AES_256_GCM = 'aes_256_gcm'

UNKNOWN_SYMMETRIC_ENCRYPTION = 'unknown_symmetric_encryption'

class scaleway.key_manager.v1alpha1.DecryptRequest(key_id: 'str', ciphertext: 'str', region: 'Optional[ScwRegion]', associated_data: 'Optional[str]')

Bases: object

associated_data: Optional[str]: The additional data must match the value passed in the encryption request.

ciphertext: str: Data size must be between 1 and 131071 bytes.

key_id: str: ID of the key to decrypt.

region: Optional[str]: Region to target. If none is passed will use default region from the config.

class scaleway.key_manager.v1alpha1.DecryptResponse(key_id: 'str', plaintext: 'str', ciphertext: 'Optional[str]')

Bases: object

ciphertext: Optional[str]: If the data was already encrypted with the latest key rotation, no output will be returned in the response object.

key_id: str: ID of the key used for decryption.

plaintext: str: Key’s decrypted data.

class scaleway.key_manager.v1alpha1.DeleteKeyMaterialRequest(key_id: 'str', region: 'Optional[ScwRegion]')

Bases: object

key_id: str: ID of the key of which to delete the key material.

region: Optional[str]: Region to target. If none is passed will use default region from the config.

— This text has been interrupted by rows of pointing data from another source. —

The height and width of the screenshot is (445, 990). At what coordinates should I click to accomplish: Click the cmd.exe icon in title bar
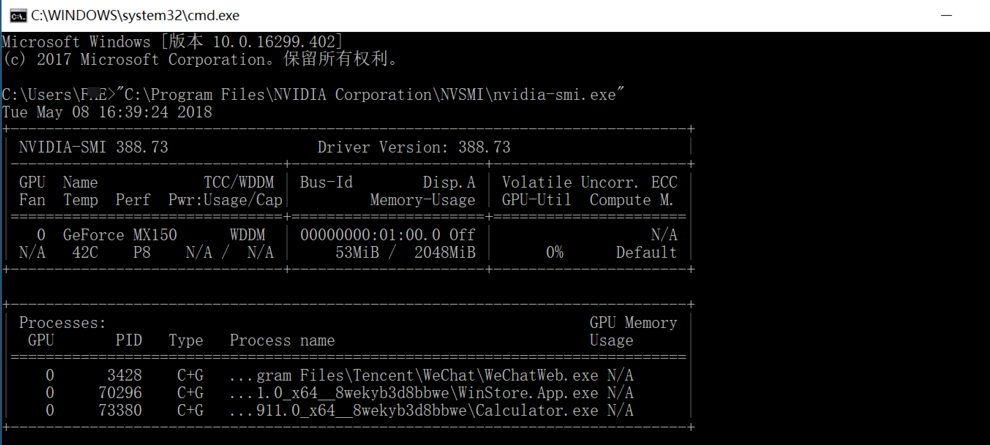point(18,15)
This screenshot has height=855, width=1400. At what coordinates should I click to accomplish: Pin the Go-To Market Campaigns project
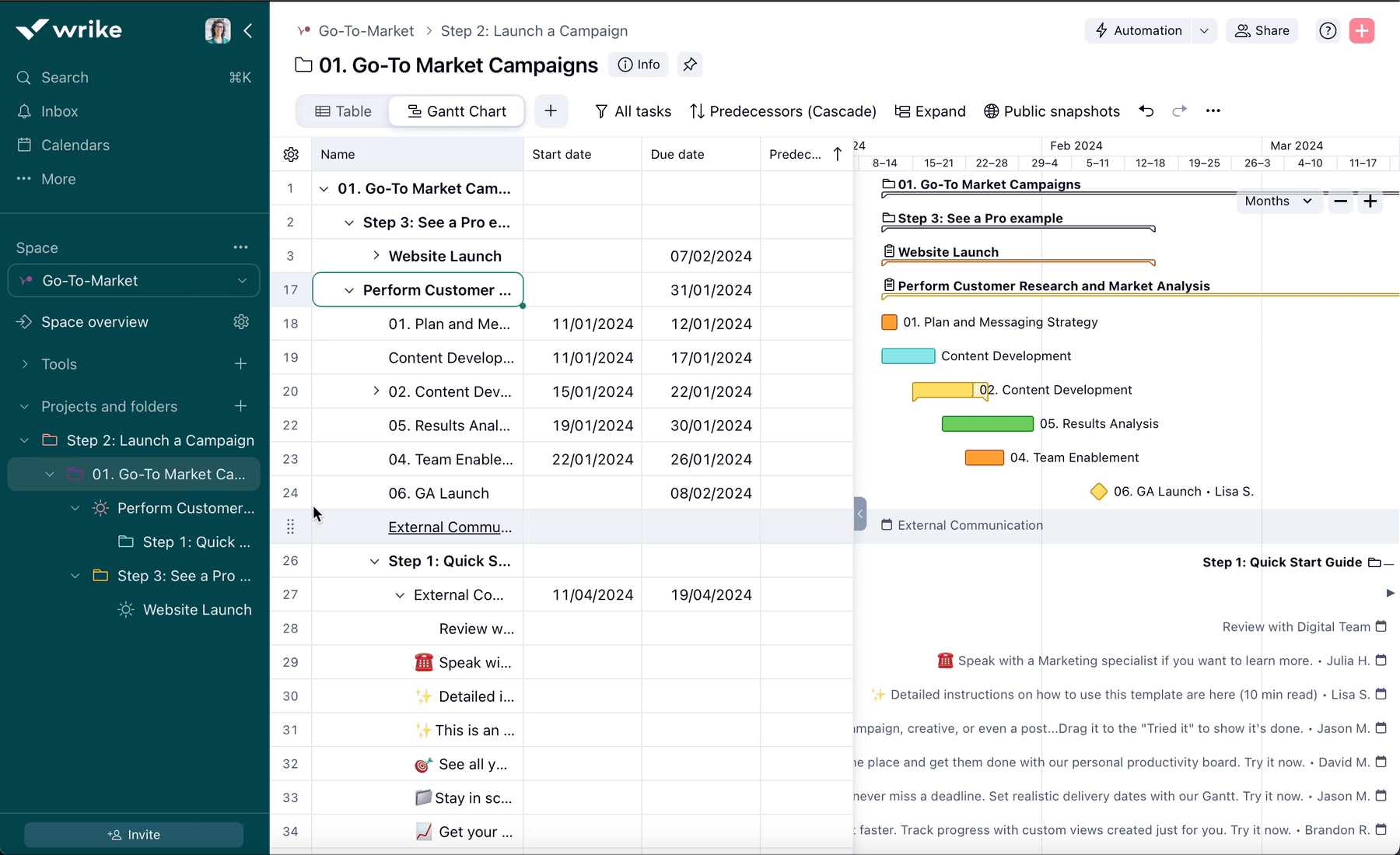[x=690, y=65]
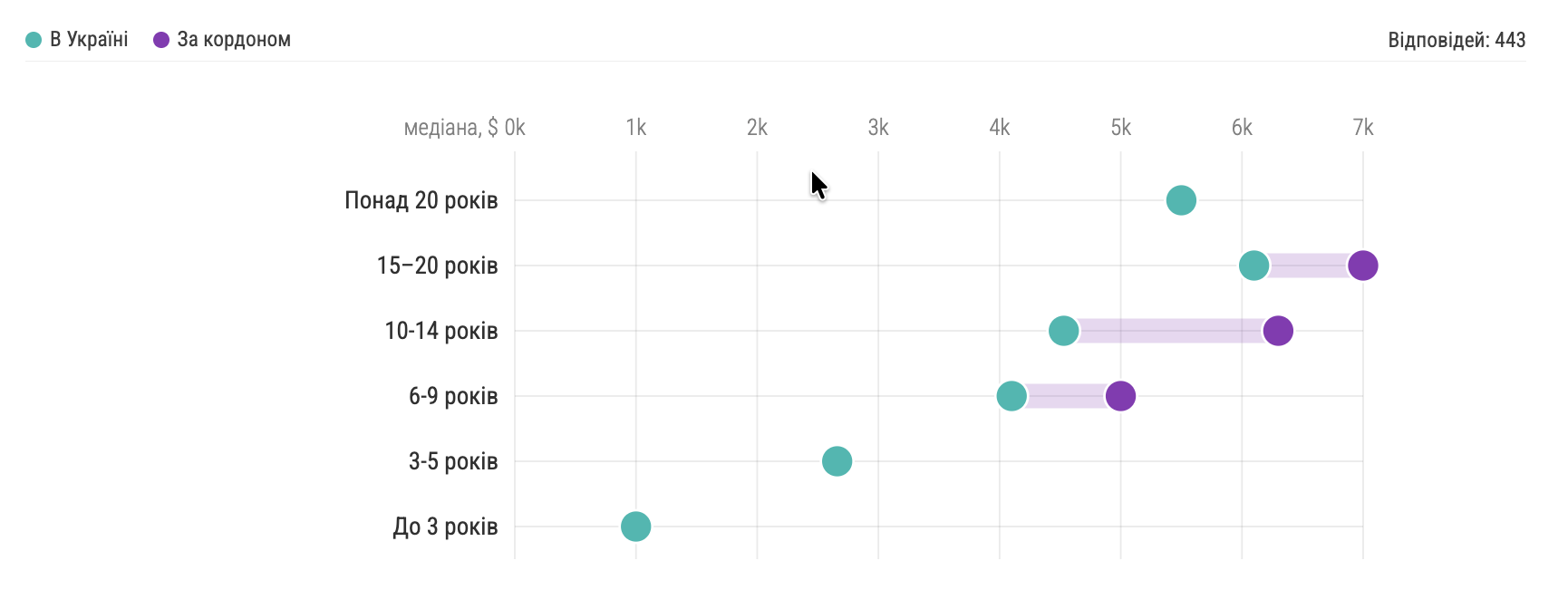Select the teal point for 6-9 років

[1011, 396]
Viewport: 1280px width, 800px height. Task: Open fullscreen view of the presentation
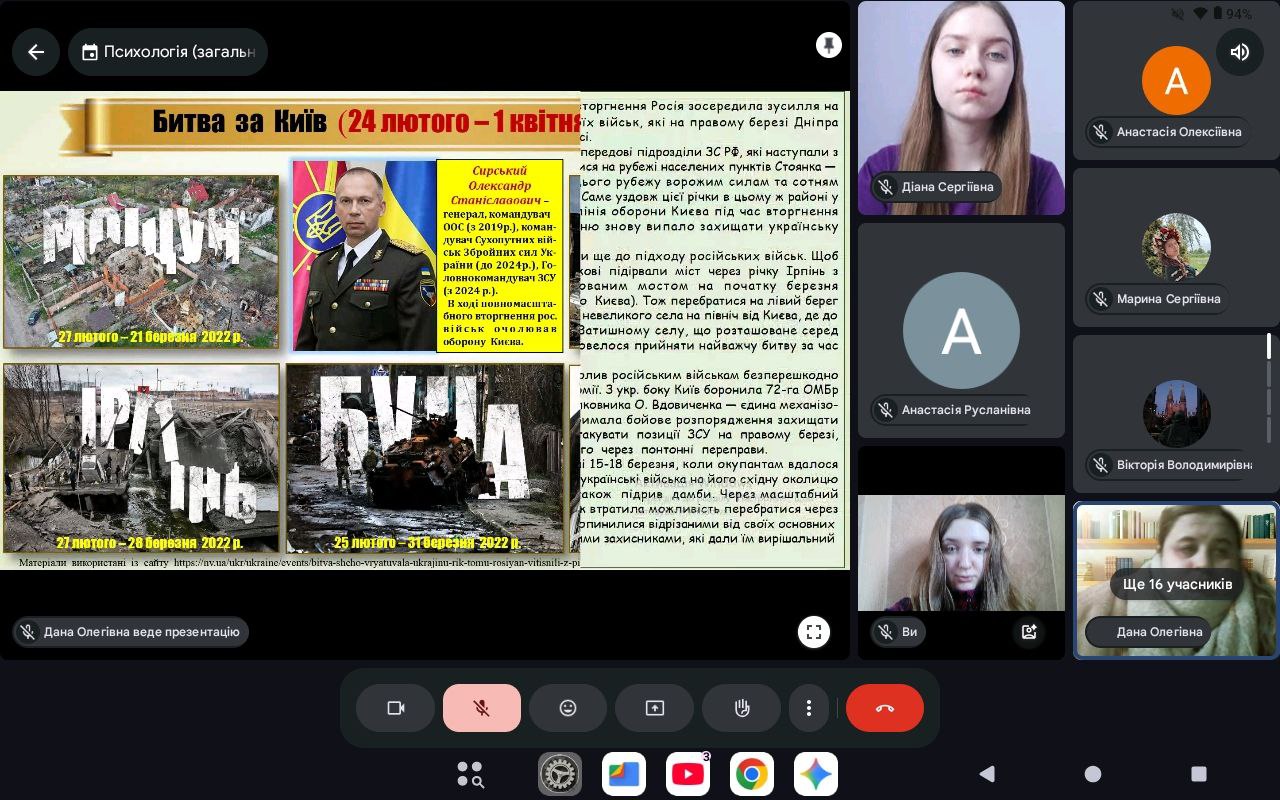pos(814,631)
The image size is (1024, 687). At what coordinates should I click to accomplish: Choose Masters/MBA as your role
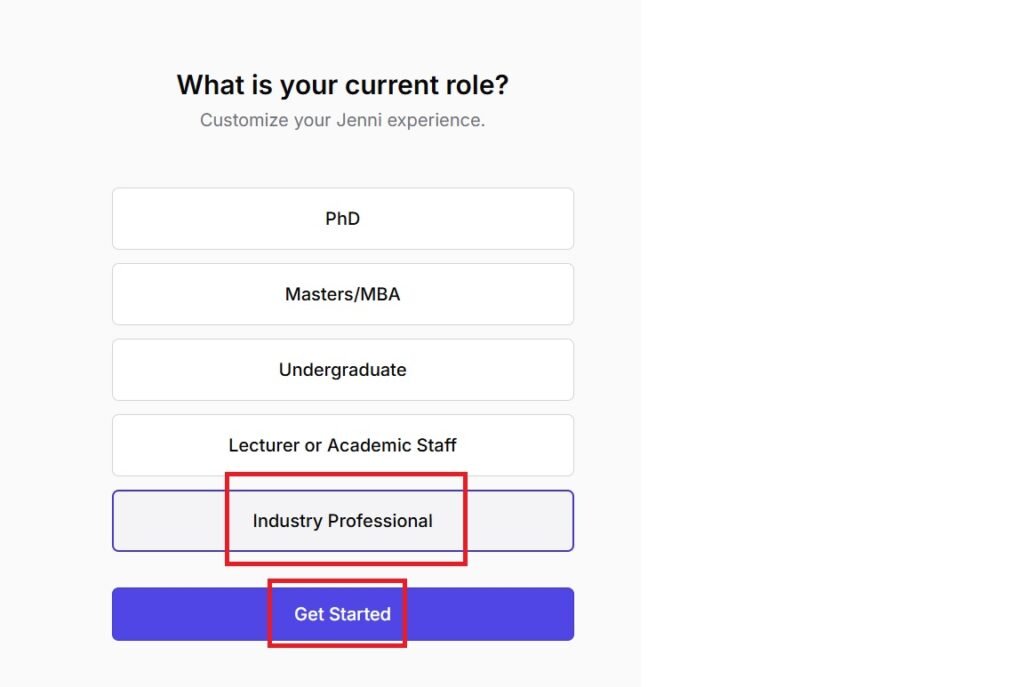point(342,294)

class scaleway.key_manager.v1alpha1.DeleteKeyRequest(key_id: 'str', region: 'Optional[ScwRegion]')

Bases: object

key_id: str: ID of the key to delete.

region: Optional[str]: Region to target. If none is passed will use default region from the config.

class scaleway.key_manager.v1alpha1.DisableKeyRequest(key_id: 'str', region: 'Optional[ScwRegion]')

Bases: object

key_id: str: ID of the key to disable.

region: Optional[str]: Region to target. If none is passed will use default region from the config.

class scaleway.key_manager.v1alpha1.EnableKeyRequest(key_id: 'str', region: 'Optional[ScwRegion]')

Bases: object

key_id: str: ID of the key to enable.

region: Optional[str]: Region to target. If none is passed will use default region from the config.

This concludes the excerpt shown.